* [Reading passage]
Adams, the outgoing Brooklyn borough president, a retired police captain and about to become the city’s second Black mayor, will face a City Council vastly different while still Democrat-dominated.

A majority of members will be new, with more than half female for the first time. It will be more racially diverse and feature a slight Republican uptick.

The city’s out-year budget gaps are in reality about $750 million higher annually because the plan includes “illusionary labor and attrition savings,” said Andrew Rein, president of the watchdog Citizens Budget Commission.

“With available details sparse thus far, it is not feasible to determine if the adopted budget makes more strategic use of the extraordinary federal aid,” Rein added.

City use of the aid, he said, “was frontloaded, sprinkled among a broad set of initiatives, and used to fund between $1.3 billion and $4 billion annually in recurring programs, creating a fiscal cliff when the aid is depleted. We await details to provide a fuller evaluation.”

Starting in fiscal 2023, recurring funding would be necessary if the city wants to continue programs such as prevailing wages for shelter security or higher rent levels for housing vouchers.

The city, Rein added, should track federal spending in detail, including metrics for program goals. Brad Lander, who will succeed Scott Stringer as city comptroller, has said state Comptroller Thomas DiNapoli’s new COVID-19 relief tracker could be a model.

The federal aid helped stabilize the city’s bond ratings.

S&P Global Ratings and Moody’s Investors Service rate the city’s general obligation bonds AA and Aa2, respectively. Fitch Ratings assigns its AA-minus rating while Kroll Bond Rating Agency rates the bonds AA-plus. All four assign stable outlooks.

The city has $38.6 billion of GO debt outstanding, according to Stringer’s office. Transitional Finance Authority future tax secured debt and building aid revenue bond debt total $41.6 billion and $8.5 billion, respectively, while the Municipal Water Finance Authority holds $31.1 billion.

Volatility aside, Wall Street’s impact on the city’s financial plan remains positive, DiNapoli said.

Market returns in fiscal 2021 enabled record pension gains that the city used to narrow the outyear gaps and alleviate risks from projected annual labor savings by $500 million from the $1 billion that the city had not yet identified.

According to DiNapoli, bonuses in the sector should also help offset weaker aggregate wages in other sectors such as tourism. He warned, however, that profitability and bonuses in the securities industry are not sustainable at these levels and industry employment has lagged national growth.

* [Data provided]

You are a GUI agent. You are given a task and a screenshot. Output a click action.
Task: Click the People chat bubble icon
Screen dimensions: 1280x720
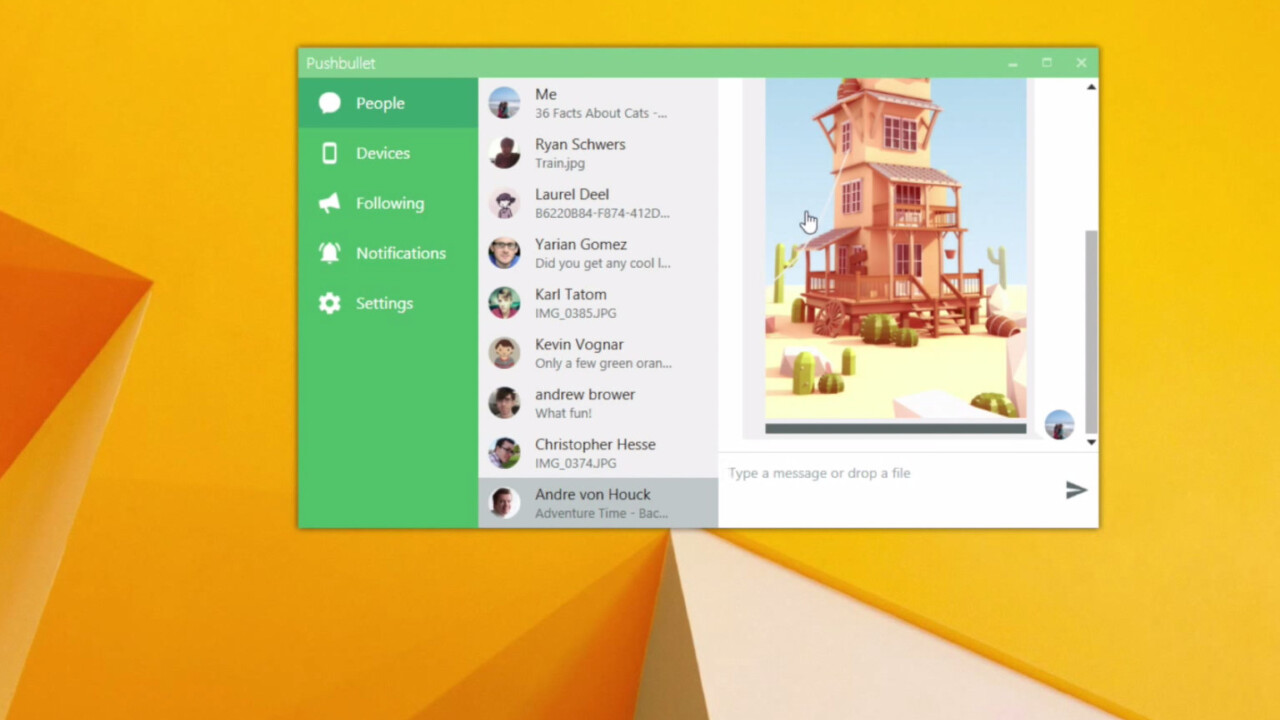(x=330, y=103)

* [Exercise set]
A - According to the passage on New York City's finances, how much general obligation debt does the city have outstanding?
B - Pick up the passage on New York City's finances right after its last sentence and keep it going.

* [Expected results]
A - $38.6 billion

B -
“Can there be more pressure on pensions if there is a real decline in the equity markets?” Cure said.

Given that the four-year financial plan — part of the budget process — extends into 2025, risks include a possible change in political power in Washington. Mid-term and presidential elections are in 2022 and 2024, respectively.

Republican majorities in Washington could affect funding, say, for the embattled New York City Housing Authority, which has an estimated capital-needs backlog of $40 billion and which is facing more accusations that it covered up lead-paint levels at its units, which house up to 400,000 residents citywide.

U.S. Sen. Chuck Schumer, D-N.Y., has been pushing for funding for public housing as part of the social-infrastructure bill before Congress.

“Federal money helps, but what if there’s a shift in the federal government?” Cure said.

Adams, while campaigning, said he supports a 3% to 5% program to eliminate the gap or PEG cost-cutting program across city agencies.

“It would be extremely helpful if the current and incoming administrations worked together to have those options ready by Jan. 1 to be considered for the preliminary budget,” Rein said.

“Mayor-elect Adams also should be working with the municipal unions to leverage the next round of collective bargaining agreements to make changes allowing the city to be more productive, use those savings to fund raises, close budget gaps, and help city employment be more supportive to skill building and career enhancement,” Rein added.

Those changes, he said, “would ensure this next collective bargaining round is a city saver and not a budget buster.”